Language in the brain

But where exactly is the tongue located in the brain? Research has identified two main "language centers" that are located on the left side of the brain.

This is Broca's Zone, which is tasked with managing the processes leading to the delivery of speech, and Wernicke's Zone, whose main role is to "decipher" speech.

If a person suffers a brain injury that causes damage to one of these areas, it will impair their ability to speak and understand what is being said.

However, research shows that learning more languages ​​- and learning them well - has its own effect on the brain, increasing the size and activity of certain areas of the brain other than traditional "language centers."

Moreover, the more languages ​​we learn, especially in childhood, the easier it is for our brain to process and memorize new information.

Learning a language increases the ability of brain cells to form new connections quickly.

How language changes our perception

However, does switching between different languages ​​change our perception of the world that surrounds us?

The language we use changes not only how we think and express ourselves, but how we perceive and interact with the world.

The study, published in the journal Psychological Science, describes how bilingual speakers of English and German tend to perceive and describe context differently depending on the language they are currently immersed in.
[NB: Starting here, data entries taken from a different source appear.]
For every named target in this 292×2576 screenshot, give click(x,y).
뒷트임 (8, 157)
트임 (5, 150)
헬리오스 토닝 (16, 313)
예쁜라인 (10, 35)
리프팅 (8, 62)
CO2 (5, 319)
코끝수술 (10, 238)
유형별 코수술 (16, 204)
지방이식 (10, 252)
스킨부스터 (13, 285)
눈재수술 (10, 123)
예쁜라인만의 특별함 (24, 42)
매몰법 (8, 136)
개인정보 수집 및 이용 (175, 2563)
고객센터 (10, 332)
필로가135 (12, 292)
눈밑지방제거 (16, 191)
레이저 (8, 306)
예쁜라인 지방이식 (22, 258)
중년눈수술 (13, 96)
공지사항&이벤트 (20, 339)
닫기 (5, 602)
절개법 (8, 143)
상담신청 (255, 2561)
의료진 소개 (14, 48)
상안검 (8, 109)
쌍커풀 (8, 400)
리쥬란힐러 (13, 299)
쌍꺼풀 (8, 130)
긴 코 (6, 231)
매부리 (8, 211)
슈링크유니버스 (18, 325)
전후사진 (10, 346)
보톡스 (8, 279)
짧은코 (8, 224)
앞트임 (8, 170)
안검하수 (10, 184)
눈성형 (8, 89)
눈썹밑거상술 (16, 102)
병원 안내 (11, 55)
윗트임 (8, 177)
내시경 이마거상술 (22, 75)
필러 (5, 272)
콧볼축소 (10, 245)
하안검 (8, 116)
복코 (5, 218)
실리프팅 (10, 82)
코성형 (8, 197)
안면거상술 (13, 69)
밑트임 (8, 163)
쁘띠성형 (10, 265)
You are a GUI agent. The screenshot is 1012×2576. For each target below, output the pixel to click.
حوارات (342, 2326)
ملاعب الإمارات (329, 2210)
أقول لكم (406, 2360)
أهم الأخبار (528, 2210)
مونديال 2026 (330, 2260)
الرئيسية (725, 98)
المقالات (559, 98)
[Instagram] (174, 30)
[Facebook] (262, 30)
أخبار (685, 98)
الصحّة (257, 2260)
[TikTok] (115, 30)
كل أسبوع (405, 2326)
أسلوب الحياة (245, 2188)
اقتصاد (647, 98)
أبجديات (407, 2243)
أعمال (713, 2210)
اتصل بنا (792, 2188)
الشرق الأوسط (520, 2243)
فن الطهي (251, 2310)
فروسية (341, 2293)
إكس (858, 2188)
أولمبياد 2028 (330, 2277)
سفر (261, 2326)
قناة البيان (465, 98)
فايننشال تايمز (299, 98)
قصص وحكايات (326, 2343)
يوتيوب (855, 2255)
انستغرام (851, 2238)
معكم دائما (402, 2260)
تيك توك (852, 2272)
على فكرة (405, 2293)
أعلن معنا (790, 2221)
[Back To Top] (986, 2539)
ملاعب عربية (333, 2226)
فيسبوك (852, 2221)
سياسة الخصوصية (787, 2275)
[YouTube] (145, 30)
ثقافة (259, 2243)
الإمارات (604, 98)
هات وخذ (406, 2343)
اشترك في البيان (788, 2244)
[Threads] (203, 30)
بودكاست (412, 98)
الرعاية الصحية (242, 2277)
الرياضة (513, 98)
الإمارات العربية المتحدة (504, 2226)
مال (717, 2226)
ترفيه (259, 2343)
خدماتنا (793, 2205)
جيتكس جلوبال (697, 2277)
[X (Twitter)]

In German, the participants described an action in relation to a goal. For example: "This person is going to that building."

And when they speak English, they usually only mention the action: "This man is coming."

'Languages ​​are living things'

Lera Broditzky, an assistant professor of cognitive sciences at the University of California, San Diego, who specializes in the relationship between language, brain, and human perception of the world, also reported similar findings.

As an example, she cites the case of the Kuuk Thaayorre, an Australian tribe that describes everything to the cardinal points.

“And when I say“ everything, ”I really mean“ everything, ”she said in her speech. “You would say something like, 'Oh, you have an ant on your southwest leg,' or, 'Move the cup a little north-northeast,'” she explains.

“The beauty of linguistic diversity is that it shows us how resourceful and flexible the human mind is. The human mind has invented not one cognitive universe, but seven thousand. [There are] 7000 languages ​​spoken worldwide. And we can create a lot more. Languages ​​[...] are living things, things that we can hone and change according to our needs."

Language has so much power over our minds, decision-making processes and life, so we need to think about how we can use it to shape the way we think about ourselves and the world.